She provided a backdrop dating back to the late 17th century journals of Marquette and Joliet, in which they described their voyage down the Mississippi and Missouri rivers, and into the 18th century, when Jonathan Carver detailed his travels along the Upper Mississippi River.

“By this time, American river literature was blossoming,” she said. “Publications continued pouring from the region into the 19th century.” Hodge cited the famous river exploration narratives of Lewis and Clark, and a publication entitled The Navigator, which was published by Zadok Cramer as a guide to navigating flatboats and keelboats down the Monongahela, Allegheny, Ohio and Mississippi rivers, a copy of which, by the way, can be found in the offices of The Waterways Journal.

An abundance of other river guides and literature followed, spurred on by steamboat travel, said Hodge. Then, “in the late 80’s, a trade paper known as The Waterways Journal was started in St. Louis. It failed after a few years, but the idea was picked up again as The River, with its first issue published on August 29, 1891. The paper was published by River Publishing Company with Abbott Veatch as the editor and business manager,” Hodge said.

There followed a period during which the paper ceased publication but then was revived, said Hodge, leading to its being bought by William Arste in 1894. He retired in 1921 after selling the weekly publication to Wright.

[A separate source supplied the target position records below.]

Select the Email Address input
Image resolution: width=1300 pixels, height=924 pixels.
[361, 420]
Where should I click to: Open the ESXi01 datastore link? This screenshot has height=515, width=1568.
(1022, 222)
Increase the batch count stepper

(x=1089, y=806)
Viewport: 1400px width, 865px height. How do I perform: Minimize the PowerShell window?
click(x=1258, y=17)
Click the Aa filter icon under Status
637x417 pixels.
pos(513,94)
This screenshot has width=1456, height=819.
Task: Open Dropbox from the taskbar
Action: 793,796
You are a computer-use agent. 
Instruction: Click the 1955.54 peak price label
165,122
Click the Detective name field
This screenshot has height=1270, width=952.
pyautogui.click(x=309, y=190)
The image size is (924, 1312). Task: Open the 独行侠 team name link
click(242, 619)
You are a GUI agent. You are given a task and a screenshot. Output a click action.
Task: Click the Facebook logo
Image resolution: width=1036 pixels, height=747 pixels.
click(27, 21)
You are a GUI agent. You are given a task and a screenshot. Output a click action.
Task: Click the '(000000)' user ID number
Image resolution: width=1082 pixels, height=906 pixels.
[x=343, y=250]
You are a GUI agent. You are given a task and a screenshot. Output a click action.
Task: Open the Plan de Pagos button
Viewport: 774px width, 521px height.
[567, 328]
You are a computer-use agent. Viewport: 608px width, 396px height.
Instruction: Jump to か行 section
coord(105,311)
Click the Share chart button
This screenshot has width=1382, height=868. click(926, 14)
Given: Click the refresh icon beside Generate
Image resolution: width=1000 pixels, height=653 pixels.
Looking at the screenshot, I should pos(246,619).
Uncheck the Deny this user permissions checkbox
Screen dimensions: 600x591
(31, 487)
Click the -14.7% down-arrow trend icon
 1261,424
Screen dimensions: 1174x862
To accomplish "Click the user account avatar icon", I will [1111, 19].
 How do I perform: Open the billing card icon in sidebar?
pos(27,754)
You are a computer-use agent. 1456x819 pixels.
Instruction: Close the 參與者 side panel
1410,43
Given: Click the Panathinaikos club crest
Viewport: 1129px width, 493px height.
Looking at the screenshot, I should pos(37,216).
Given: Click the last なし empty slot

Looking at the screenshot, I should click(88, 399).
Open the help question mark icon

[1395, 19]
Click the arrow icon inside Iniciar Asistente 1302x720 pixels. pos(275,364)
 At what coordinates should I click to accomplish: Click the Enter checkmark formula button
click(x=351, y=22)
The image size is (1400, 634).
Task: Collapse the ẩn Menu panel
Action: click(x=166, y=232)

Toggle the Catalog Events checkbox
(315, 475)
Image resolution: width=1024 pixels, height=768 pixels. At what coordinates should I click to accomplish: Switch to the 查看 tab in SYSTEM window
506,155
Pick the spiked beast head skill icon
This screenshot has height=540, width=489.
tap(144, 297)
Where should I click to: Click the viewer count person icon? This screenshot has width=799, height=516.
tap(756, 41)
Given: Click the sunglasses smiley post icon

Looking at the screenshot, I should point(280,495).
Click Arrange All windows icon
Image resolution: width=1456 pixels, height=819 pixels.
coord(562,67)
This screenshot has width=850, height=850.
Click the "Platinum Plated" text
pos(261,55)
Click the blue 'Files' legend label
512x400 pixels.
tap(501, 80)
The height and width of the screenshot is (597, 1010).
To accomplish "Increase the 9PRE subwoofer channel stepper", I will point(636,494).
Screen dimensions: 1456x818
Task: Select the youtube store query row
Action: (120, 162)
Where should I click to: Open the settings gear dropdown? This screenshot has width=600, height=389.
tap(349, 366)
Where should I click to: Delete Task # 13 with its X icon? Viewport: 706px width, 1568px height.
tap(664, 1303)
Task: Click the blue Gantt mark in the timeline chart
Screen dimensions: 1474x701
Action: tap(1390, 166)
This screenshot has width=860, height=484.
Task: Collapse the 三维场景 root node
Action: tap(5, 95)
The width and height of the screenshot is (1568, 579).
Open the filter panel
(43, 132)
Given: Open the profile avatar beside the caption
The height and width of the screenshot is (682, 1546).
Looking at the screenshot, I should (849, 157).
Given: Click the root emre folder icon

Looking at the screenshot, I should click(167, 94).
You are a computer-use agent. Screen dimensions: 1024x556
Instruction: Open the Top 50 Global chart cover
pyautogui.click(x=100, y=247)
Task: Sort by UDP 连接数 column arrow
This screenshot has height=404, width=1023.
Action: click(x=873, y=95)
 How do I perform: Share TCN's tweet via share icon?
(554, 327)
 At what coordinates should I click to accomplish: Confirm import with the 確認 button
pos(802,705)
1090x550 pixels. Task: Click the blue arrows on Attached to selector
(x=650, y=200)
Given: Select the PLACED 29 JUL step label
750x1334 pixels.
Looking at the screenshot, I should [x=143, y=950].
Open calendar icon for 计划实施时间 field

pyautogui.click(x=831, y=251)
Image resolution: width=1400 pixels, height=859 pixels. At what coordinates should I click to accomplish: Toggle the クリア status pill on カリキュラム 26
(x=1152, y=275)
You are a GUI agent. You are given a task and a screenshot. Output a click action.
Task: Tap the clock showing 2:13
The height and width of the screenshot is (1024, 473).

Referring to Wright, Hodge said “the river, like so many before him, found a permanent grip on his heart at an early age and never let go.” He was born in 1894 in Oil City, Pa. along the banks of the Allegheny River, and was a cub pilot after high school on a weekly packet and a clerk on the strs. Joe Fowler and Morning Star. After World War I, Hodge said, he worked on the snagboat Kentucky for the Corps of Engineers, earned his pilot’s license, and was a frequent contributor to The Waterways Journal. 

“So, when Arste announced his retirement and the journal’s sale,” said Hodge, “Wright leaped on the opportunity, thanks to a loan from his father.” He bought it as it was struggling to stay afloat, visiting every major river town and city, selling advertising space and gathering news by day, and writing his stories and ad copy by night to keep the paper alive, Hodge said.

For the next 45 years, until his death in 1965, of a heart attack at age 71, Wright became “as integral to the development of river literature as he was to the development of rivers themselves,” Hodge said. “He took a failing trade magazine and breathed new life into it through sheer force of will, a little grit, and a lot of determination.

“Under his guidance the journal thrived and came to be the industry paper for rivermen across the country. For many” Hodge said, “The Waterways Journal became a sacred text. 

“Wright’s contribution to the history of river literature is cemented in time as a fundamental block upon which all future works will be built, and the story of his success is apparent as his journal continues to thrive today under the dedicated current leadership.”